[Your objective]: Every record should be written out exactly, please.

[Dataset entries]:

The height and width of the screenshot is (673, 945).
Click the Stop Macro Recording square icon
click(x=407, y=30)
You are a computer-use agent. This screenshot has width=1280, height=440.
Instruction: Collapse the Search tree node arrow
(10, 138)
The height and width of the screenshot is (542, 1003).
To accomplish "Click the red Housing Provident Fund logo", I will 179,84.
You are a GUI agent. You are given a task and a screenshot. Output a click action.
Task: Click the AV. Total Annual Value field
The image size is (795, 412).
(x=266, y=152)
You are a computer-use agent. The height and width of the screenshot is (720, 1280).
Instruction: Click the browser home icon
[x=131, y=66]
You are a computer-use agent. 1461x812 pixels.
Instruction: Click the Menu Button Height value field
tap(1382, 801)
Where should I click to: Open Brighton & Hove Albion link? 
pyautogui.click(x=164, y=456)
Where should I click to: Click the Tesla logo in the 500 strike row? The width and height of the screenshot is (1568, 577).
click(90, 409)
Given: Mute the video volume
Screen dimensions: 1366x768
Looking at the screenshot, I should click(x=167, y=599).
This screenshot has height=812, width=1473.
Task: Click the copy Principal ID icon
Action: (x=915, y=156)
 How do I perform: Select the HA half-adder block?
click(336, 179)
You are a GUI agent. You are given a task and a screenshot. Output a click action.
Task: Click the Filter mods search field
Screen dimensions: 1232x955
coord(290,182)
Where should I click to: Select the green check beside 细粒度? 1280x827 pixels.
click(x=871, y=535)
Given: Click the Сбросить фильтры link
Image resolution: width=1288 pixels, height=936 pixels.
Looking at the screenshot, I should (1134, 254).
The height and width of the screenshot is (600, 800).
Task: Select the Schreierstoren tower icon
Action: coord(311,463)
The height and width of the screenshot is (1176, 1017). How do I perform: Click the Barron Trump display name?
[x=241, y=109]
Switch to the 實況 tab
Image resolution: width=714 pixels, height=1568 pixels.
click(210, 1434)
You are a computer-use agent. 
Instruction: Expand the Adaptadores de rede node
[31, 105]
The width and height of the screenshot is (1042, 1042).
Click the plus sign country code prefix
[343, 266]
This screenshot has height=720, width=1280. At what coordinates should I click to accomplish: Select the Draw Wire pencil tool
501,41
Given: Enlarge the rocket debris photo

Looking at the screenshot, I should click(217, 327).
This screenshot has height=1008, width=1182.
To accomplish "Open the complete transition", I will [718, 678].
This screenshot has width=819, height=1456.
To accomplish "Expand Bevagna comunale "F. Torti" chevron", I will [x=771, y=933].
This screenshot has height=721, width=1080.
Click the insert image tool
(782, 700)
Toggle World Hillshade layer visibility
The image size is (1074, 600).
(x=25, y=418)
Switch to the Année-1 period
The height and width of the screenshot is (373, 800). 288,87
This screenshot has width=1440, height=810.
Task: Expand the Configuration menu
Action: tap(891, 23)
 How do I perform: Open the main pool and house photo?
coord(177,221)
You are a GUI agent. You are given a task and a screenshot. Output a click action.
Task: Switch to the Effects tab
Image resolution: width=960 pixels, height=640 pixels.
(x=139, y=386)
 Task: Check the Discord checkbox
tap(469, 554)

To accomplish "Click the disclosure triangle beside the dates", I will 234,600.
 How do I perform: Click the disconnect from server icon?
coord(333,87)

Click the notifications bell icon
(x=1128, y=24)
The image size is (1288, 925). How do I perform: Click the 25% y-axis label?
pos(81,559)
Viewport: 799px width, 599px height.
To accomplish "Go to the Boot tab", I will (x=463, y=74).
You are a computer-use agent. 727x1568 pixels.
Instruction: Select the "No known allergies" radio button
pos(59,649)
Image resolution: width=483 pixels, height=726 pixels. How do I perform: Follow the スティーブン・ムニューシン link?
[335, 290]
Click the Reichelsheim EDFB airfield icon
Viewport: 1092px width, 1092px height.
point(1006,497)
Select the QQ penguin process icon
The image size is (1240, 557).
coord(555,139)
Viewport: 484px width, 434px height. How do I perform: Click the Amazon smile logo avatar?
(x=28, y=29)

[Solution to the problem]:
The height and width of the screenshot is (673, 945).
Click the Stop Macro Recording square icon
click(x=407, y=30)
You are a computer-use agent. This screenshot has width=1280, height=440.
Instruction: Collapse the Search tree node arrow
(10, 138)
The height and width of the screenshot is (542, 1003).
To accomplish "Click the red Housing Provident Fund logo", I will 179,84.
You are a GUI agent. You are given a task and a screenshot. Output a click action.
Task: Click the AV. Total Annual Value field
The image size is (795, 412).
(x=266, y=152)
You are a computer-use agent. The height and width of the screenshot is (720, 1280).
Instruction: Click the browser home icon
[x=131, y=66]
You are a computer-use agent. 1461x812 pixels.
Instruction: Click the Menu Button Height value field
tap(1382, 801)
Where should I click to: Open Brighton & Hove Albion link? 
pyautogui.click(x=164, y=456)
Where should I click to: Click the Tesla logo in the 500 strike row? The width and height of the screenshot is (1568, 577).
click(90, 409)
Given: Mute the video volume
Screen dimensions: 1366x768
Looking at the screenshot, I should click(x=167, y=599).
This screenshot has height=812, width=1473.
Task: Click the copy Principal ID icon
Action: (x=915, y=156)
 How do I perform: Select the HA half-adder block?
click(336, 179)
You are a GUI agent. You are given a task and a screenshot. Output a click action.
Task: Click the Filter mods search field
Screen dimensions: 1232x955
coord(290,182)
Where should I click to: Select the green check beside 细粒度? 1280x827 pixels.
click(x=871, y=535)
Given: Click the Сбросить фильтры link
Image resolution: width=1288 pixels, height=936 pixels.
Looking at the screenshot, I should (1134, 254).
The height and width of the screenshot is (600, 800).
Task: Select the Schreierstoren tower icon
Action: coord(311,463)
The height and width of the screenshot is (1176, 1017). How do I perform: Click the Barron Trump display name?
[x=241, y=109]
Switch to the 實況 tab
Image resolution: width=714 pixels, height=1568 pixels.
click(210, 1434)
You are a computer-use agent. 
Instruction: Expand the Adaptadores de rede node
[31, 105]
The width and height of the screenshot is (1042, 1042).
Click the plus sign country code prefix
[343, 266]
This screenshot has height=720, width=1280. At what coordinates should I click to accomplish: Select the Draw Wire pencil tool
501,41
Given: Enlarge the rocket debris photo

Looking at the screenshot, I should click(217, 327).
This screenshot has height=1008, width=1182.
To accomplish "Open the complete transition", I will [718, 678].
This screenshot has width=819, height=1456.
To accomplish "Expand Bevagna comunale "F. Torti" chevron", I will [x=771, y=933].
This screenshot has height=721, width=1080.
Click the insert image tool
(782, 700)
Toggle World Hillshade layer visibility
The image size is (1074, 600).
(x=25, y=418)
Switch to the Année-1 period
The height and width of the screenshot is (373, 800). 288,87
This screenshot has width=1440, height=810.
Task: Expand the Configuration menu
Action: tap(891, 23)
 How do I perform: Open the main pool and house photo?
coord(177,221)
You are a GUI agent. You are given a task and a screenshot. Output a click action.
Task: Switch to the Effects tab
Image resolution: width=960 pixels, height=640 pixels.
(x=139, y=386)
 Task: Check the Discord checkbox
tap(469, 554)

To accomplish "Click the disclosure triangle beside the dates", I will 234,600.
 How do I perform: Click the disconnect from server icon?
coord(333,87)

Click the notifications bell icon
(x=1128, y=24)
The image size is (1288, 925). How do I perform: Click the 25% y-axis label?
pos(81,559)
Viewport: 799px width, 599px height.
To accomplish "Go to the Boot tab", I will (x=463, y=74).
You are a computer-use agent. 727x1568 pixels.
Instruction: Select the "No known allergies" radio button
pos(59,649)
Image resolution: width=483 pixels, height=726 pixels. How do I perform: Follow the スティーブン・ムニューシン link?
[335, 290]
Click the Reichelsheim EDFB airfield icon
Viewport: 1092px width, 1092px height.
point(1006,497)
Select the QQ penguin process icon
The image size is (1240, 557).
coord(555,139)
Viewport: 484px width, 434px height. How do I perform: Click the Amazon smile logo avatar?
(x=28, y=29)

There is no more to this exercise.